When asking to join a new circle of influence try to connect with a common bond. Here are a few examples:
- “I am a Columbia Grad as well (Class of ’95). I noticed there are many of us employed in HR here in our Alumni group. Are you still in touch with Professor Akabas’? Her course on Organizational Development was great. I was just thinking about her…Is it ok to collaborate here?”
- “Hope its ok to connect here. I notice in LinkedIn Events you are going to be attending the Accounting Society Meeting next week. I am a new member, please tell me if you think that speaker is worth the drive?”
- “Your advice on internet marketing in the Unified Communications Group offered insight to my idea for a start-up. What was your biggest challenge to success? I look forward to connecting here.”
- “When I posted that question on LinkedIn Answers, I did not think I would get such a huge a huge response. Thanks so much for your feedback. I hope it’s ok if I join your circle here on LinkedIn? I look forward to your updates.”
- “Hope you had a great weekend, I look forward to connecting here. I am a 2nd degree connection. My father works in the Jersey branch of your company. I really liked the link you shared on Technology. I just applied one of the tips to my website. Let me know if you have other links to share.”
- “I just read a great article I wanted to share with you. Hope it helps with the work you are doing at IBM. I posted it to my updates. Please, check it out and tell me what you think. I welcome comments. Hope it’s ok if we connect here? I am always looking to collaborate with other professionals.”
I do not respond to the system generated connection requests I get on LinkedIn. But I do consider those where a note is included. LinkedIn has allotted 300 characters to the personal email message you can use for outreach to professionals. Make those words count by mentioning a common bond you share, offering your insight, or simply by giving thanks. People are more likely to connect with those that have given them a reason to be ‘online friends’ with. Your chance of finding job leads increases when you can build relationships. Job leads follow those that have built relationships in many different circles and know how to maintain them.
2 comments
Jawad
May 30, 2012 at 5:07 am (UTC -4) Link to this comment
Very true indeed.
Keith Warrick
May 30, 2012 at 3:43 pm (UTC -4) Link to this comment
Preach, Bless!
This is right on point and thank you for writing this blog post.

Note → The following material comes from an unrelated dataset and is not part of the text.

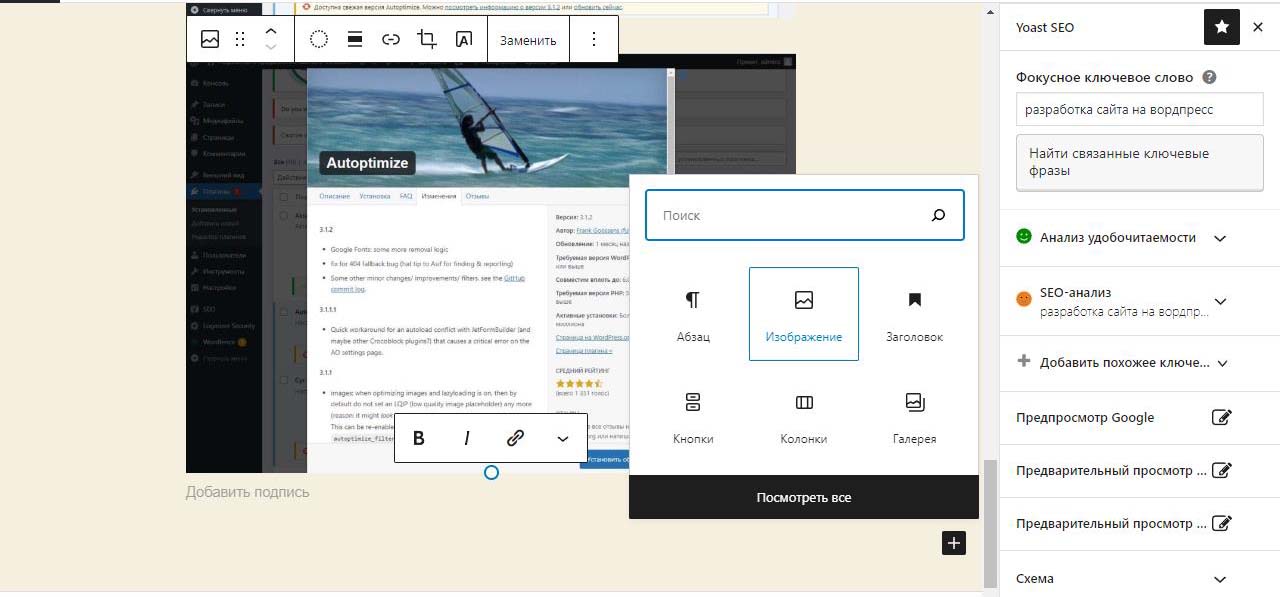Insert link on image via toolbar
The height and width of the screenshot is (597, 1280).
pos(391,40)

A day doesn’t go by for me in which I’ll receive several generic requests to connect from people that I have never met and it just makes me cringe that folks don’t seem to realize that this is the incorrect way of building up a cyberspace community and network.
I feel the same way that you do about these type of invitations and even had to include a blurb in my CONTACT SETTINGS hoping that they would disappear but they only seemed to have increased.
I think I’ll start including a link to this post in my reply to them and hope that light bulbs start coming on – thanks!